** Start of Input **
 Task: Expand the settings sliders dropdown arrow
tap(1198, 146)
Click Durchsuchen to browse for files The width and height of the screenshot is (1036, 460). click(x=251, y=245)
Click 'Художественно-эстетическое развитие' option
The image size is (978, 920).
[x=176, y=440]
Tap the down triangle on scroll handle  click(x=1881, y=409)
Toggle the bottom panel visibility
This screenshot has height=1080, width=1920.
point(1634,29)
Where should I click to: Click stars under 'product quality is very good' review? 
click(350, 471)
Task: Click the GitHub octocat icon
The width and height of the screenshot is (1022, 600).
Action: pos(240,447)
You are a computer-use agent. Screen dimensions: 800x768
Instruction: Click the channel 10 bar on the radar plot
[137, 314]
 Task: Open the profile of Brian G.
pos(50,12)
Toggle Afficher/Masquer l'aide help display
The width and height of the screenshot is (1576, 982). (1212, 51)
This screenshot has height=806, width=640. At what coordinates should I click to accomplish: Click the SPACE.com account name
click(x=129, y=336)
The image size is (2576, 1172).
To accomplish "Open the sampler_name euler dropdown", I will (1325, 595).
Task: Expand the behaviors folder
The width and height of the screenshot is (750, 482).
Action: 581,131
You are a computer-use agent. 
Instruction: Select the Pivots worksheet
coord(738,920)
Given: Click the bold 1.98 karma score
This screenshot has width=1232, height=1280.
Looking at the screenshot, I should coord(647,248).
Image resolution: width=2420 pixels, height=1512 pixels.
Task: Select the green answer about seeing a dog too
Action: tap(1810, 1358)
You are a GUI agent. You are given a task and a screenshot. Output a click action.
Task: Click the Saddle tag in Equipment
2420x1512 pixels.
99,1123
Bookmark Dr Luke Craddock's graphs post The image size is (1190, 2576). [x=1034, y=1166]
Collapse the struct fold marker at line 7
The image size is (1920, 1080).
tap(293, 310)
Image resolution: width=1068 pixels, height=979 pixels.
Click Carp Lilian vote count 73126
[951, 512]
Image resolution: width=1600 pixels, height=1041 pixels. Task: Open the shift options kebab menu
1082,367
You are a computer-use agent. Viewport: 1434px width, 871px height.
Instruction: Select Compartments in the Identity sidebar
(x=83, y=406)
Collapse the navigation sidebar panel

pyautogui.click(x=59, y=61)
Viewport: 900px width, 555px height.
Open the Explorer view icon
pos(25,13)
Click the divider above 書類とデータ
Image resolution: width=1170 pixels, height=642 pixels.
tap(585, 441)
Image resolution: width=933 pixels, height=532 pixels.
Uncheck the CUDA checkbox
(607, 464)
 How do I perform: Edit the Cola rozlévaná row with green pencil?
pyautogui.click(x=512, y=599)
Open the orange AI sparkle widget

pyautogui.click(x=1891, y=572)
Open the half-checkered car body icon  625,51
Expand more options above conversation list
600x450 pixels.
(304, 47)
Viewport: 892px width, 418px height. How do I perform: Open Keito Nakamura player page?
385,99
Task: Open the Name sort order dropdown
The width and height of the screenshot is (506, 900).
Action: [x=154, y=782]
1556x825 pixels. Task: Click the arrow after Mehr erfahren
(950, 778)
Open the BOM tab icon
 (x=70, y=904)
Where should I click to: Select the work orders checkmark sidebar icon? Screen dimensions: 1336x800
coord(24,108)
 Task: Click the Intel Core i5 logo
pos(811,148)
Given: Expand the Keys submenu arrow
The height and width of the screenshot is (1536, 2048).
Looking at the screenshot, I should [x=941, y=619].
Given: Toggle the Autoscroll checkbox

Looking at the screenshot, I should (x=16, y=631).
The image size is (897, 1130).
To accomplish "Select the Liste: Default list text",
** End of Input **
→ **Work to do**
Present every row above as a numbered list, omitting any blank lines.

→ **Output of the exercise**
1.  Task: Expand the settings sliders dropdown arrow
2. tap(1198, 146)
3. Click Durchsuchen to browse for files The width and height of the screenshot is (1036, 460). click(x=251, y=245)
4. Click 'Художественно-эстетическое развитие' option
5. The image size is (978, 920).
6. [x=176, y=440]
7. Tap the down triangle on scroll handle  click(x=1881, y=409)
8. Toggle the bottom panel visibility
9. This screenshot has height=1080, width=1920.
10. point(1634,29)
11. Where should I click to: Click stars under 'product quality is very good' review? 
12. click(350, 471)
13. Task: Click the GitHub octocat icon
14. The width and height of the screenshot is (1022, 600).
15. Action: pos(240,447)
16. You are a computer-use agent. Screen dimensions: 800x768
17. Instruction: Click the channel 10 bar on the radar plot
18. [137, 314]
19.  Task: Open the profile of Brian G.
20. pos(50,12)
21. Toggle Afficher/Masquer l'aide help display
22. The width and height of the screenshot is (1576, 982). (1212, 51)
23. This screenshot has height=806, width=640. At what coordinates should I click to accomplish: Click the SPACE.com account name
24. click(x=129, y=336)
25. The image size is (2576, 1172).
26. To accomplish "Open the sampler_name euler dropdown", I will (1325, 595).
27. Task: Expand the behaviors folder
28. The width and height of the screenshot is (750, 482).
29. Action: 581,131
30. You are a computer-use agent. 
31. Instruction: Select the Pivots worksheet
32. coord(738,920)
33. Given: Click the bold 1.98 karma score
34. This screenshot has width=1232, height=1280.
35. Looking at the screenshot, I should coord(647,248).
36. Image resolution: width=2420 pixels, height=1512 pixels.
37. Task: Select the green answer about seeing a dog too
38. Action: tap(1810, 1358)
39. You are a GUI agent. You are given a task and a screenshot. Output a click action.
40. Task: Click the Saddle tag in Equipment
41. 2420x1512 pixels.
42. 99,1123
43. Bookmark Dr Luke Craddock's graphs post The image size is (1190, 2576). [x=1034, y=1166]
44. Collapse the struct fold marker at line 7
45. The image size is (1920, 1080).
46. tap(293, 310)
47. Image resolution: width=1068 pixels, height=979 pixels.
48. Click Carp Lilian vote count 73126
49. [951, 512]
50. Image resolution: width=1600 pixels, height=1041 pixels. Task: Open the shift options kebab menu
51. 1082,367
52. You are a computer-use agent. Viewport: 1434px width, 871px height.
53. Instruction: Select Compartments in the Identity sidebar
54. (x=83, y=406)
55. Collapse the navigation sidebar panel
56. pyautogui.click(x=59, y=61)
57. Viewport: 900px width, 555px height.
58. Open the Explorer view icon
59. pos(25,13)
60. Click the divider above 書類とデータ
61. Image resolution: width=1170 pixels, height=642 pixels.
62. tap(585, 441)
63. Image resolution: width=933 pixels, height=532 pixels.
64. Uncheck the CUDA checkbox
65. (607, 464)
66.  How do I perform: Edit the Cola rozlévaná row with green pencil?
67. pyautogui.click(x=512, y=599)
68. Open the orange AI sparkle widget
69. pyautogui.click(x=1891, y=572)
70. Open the half-checkered car body icon  625,51
71. Expand more options above conversation list
72. 600x450 pixels.
73. (304, 47)
74. Viewport: 892px width, 418px height. How do I perform: Open Keito Nakamura player page?
75. 385,99
76. Task: Open the Name sort order dropdown
77. The width and height of the screenshot is (506, 900).
78. Action: [x=154, y=782]
79. 1556x825 pixels. Task: Click the arrow after Mehr erfahren
80. (950, 778)
81. Open the BOM tab icon
82.  (x=70, y=904)
83. Where should I click to: Select the work orders checkmark sidebar icon? Screen dimensions: 1336x800
84. coord(24,108)
85.  Task: Click the Intel Core i5 logo
86. pos(811,148)
87. Given: Expand the Keys submenu arrow
88. The height and width of the screenshot is (1536, 2048).
89. Looking at the screenshot, I should [x=941, y=619].
90. Given: Toggle the Autoscroll checkbox
91. Looking at the screenshot, I should (x=16, y=631).
92. The image size is (897, 1130).
93. To accomplish "Select the Liste: Default list text",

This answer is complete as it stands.